> **PAGE**
>> begin

Figure 1. Managed GitLab runner architecture overview

Figure 1.  Managed GitLab runner architecture overview.

Let’s go through the components:

Runners

A runner is an application to which GitLab sends jobs that are defined in a CI/CD pipeline. The runner receives jobs from GitLab and executes them—either by itself, or by passing it to an executor (we’ll visit the executor in the next section).

In our design, we’ll be using a pair of self-hosted runners. One runner will accept jobs for the x86 CPU architecture, and the other will accept jobs for the arm64 (Graviton) CPU architecture. To help us route our jobs to the proper runner, we’ll apply some tags to each runner indicating the architecture for which it will be responsible. We’ll tag the x86 runner with x86, x86-64, and amd64, thereby reflecting the most common nicknames for the architecture, and we’ll tag the arm64 runner with arm64.

Currently, these runners must always be running so that they can receive jobs as they are created. Our runners only require a small amount of memory and CPU, so that we can run them on small EC2 instances to minimize cost. These include t4g.micro for Graviton builds, or t3.micro or t3a.micro for x86 builds.

To save money on these runners, consider purchasing a Savings Plan or Reserved Instances for them. Savings Plans and Reserved Instances can save you up to 72% over on-demand pricing, and there’s no minimum spend required to use them.

Kubernetes executors

In GitLab CI/CD, the executor’s job is to perform the actual build. The runner can create hundreds or thousands of executors as needed to meet current demand, subject to the concurrency limits that you specify. Executors are created only when needed, and they are ephemeral: once a job has finished running on an executor, the runner will terminate it.

In our design, we’ll use the Kubernetes executor that’s built into the GitLab runner. The Kubernetes executor simply schedules a new pod to run each job. Once the job completes, the pod terminates, thereby freeing the node to run other jobs.

>> end

> **DIRECTION A**
Lay out everything in the records from the line containing "At what coordinates" down to the end as a Markdown table with the columns No. and Line, one row per line and no blank lines.

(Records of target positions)
>> begin

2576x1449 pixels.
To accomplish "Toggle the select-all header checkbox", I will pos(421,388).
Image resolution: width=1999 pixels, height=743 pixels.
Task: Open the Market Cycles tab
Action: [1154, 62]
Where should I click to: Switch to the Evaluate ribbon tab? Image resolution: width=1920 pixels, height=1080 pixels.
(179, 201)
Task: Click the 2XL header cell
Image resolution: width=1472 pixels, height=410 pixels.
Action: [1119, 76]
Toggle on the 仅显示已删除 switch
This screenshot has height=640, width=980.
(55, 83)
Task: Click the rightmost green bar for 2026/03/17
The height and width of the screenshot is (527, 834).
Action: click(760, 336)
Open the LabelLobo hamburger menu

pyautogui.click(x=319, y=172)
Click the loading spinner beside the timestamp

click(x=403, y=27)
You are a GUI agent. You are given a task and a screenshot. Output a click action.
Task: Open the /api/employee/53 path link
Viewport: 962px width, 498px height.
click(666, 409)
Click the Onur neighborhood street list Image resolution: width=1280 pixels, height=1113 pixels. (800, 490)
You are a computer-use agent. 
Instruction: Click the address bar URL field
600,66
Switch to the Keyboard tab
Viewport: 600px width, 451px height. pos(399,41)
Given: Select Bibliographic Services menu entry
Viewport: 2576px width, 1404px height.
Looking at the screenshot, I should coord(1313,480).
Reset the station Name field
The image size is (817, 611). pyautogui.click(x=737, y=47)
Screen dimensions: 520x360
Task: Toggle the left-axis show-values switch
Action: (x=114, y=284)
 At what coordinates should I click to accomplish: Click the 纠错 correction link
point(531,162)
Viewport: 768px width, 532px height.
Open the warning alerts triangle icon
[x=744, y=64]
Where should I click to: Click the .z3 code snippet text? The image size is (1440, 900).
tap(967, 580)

>> end

> **DIRECTION B**
Transcribe the passage of the GitLab runner text that runs from "In our design, we’ll use" down to "run other jobs.".

> **TASK OUTPUT A**
| No. | Line |
|---|---|
| 1 |  At what coordinates should I click to accomplish: Click the 纠错 correction link |
| 2 | point(531,162) |
| 3 | Viewport: 768px width, 532px height. |
| 4 | Open the warning alerts triangle icon |
| 5 | [x=744, y=64] |
| 6 | Where should I click to: Click the .z3 code snippet text? The image size is (1440, 900). |
| 7 | tap(967, 580) |

> **TASK OUTPUT B**
In our design, we’ll use the Kubernetes executor that’s built into the GitLab runner. The Kubernetes executor simply schedules a new pod to run each job. Once the job completes, the pod terminates, thereby freeing the node to run other jobs.